[tor-relays] Tor relay from home - end of experiment?

teor teor2345 at gmail.com
Wed Dec 14 10:43:28 UTC 2016


> 
> On 14 Dec. 2016, at 19:47, Rana <ranaventures at gmail.com> wrote:
> 
> Why, while GG2's speed as MEASURED by tor and reported in atlas is 153.6 kbytes/sec, its actual bandwidth utilization is about 0.3 kbytes/sec (=0.2% of its capability) is still beyond me, and resolving this by further increasing bandwidth does not seem plausible to me.

The observed bandwidth is the *maximum* (highest, largest, most)
bandwidth your relay has sustained over the most utilised (biggest,
busiest) 10 second period in the last 24? hours.

https://en.wikipedia.org/wiki/Sample_maximum_and_minimum

The bandwidth utilisation you quote is the *average* (mean, overall,
evened out) bandwidth your relay has used over the last 24? hours.

https://en.wikipedia.org/wiki/Arithmetic_mean

If you don't understand the difference between a maximum and an average,
perhaps it would help to read the links above.

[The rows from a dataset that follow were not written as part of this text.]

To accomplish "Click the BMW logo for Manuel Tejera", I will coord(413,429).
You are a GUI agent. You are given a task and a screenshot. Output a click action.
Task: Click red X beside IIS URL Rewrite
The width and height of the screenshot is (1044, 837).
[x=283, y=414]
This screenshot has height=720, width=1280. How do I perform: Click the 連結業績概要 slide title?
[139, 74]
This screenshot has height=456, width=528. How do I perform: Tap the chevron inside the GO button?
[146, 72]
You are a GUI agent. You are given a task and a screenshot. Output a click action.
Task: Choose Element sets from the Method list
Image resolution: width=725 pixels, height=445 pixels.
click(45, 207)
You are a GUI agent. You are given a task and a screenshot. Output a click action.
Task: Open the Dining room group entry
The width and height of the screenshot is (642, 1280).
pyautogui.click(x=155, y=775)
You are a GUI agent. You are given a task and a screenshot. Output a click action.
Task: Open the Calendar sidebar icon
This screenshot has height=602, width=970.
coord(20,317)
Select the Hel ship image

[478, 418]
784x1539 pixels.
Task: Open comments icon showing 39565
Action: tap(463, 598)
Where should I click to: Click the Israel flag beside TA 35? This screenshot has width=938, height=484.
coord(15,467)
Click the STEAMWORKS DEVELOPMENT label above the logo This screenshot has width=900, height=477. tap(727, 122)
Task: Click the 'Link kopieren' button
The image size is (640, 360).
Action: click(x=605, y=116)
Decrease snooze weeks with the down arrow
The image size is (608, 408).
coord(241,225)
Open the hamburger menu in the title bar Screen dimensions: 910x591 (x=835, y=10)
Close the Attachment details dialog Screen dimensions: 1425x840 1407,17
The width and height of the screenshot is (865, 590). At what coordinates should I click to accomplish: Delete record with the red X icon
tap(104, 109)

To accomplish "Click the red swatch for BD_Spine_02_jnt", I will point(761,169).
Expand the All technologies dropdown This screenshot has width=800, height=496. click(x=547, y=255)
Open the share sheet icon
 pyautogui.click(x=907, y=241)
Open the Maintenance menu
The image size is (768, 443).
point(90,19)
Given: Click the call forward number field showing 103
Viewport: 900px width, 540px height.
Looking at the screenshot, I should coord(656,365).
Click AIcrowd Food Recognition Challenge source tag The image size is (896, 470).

Again, I'll leave that with you.

> On 14 Dec. 2016, at 20:36, Andreas Krey <a.krey at gmx.de> wrote:
> 
>> A. The fact that the Authorities are located in West Europe and North America does not mean that the USERS are there.
> 
> That does not matter - they themselves are well connected, and measure
> bandwidth, not ping times. It might just be that home dsl providers
> have bad peering, as rumoured for german telekom and some north american
> providers. Putting bandwidth auths behind some net curtain would optimize
> the bandwidth measurements for that specific curtain, which would not
> help people behind other curtains with different holes/peerings. The
> question is what volume a relay can carry, and not how well it is
> connected to a particular place in the world.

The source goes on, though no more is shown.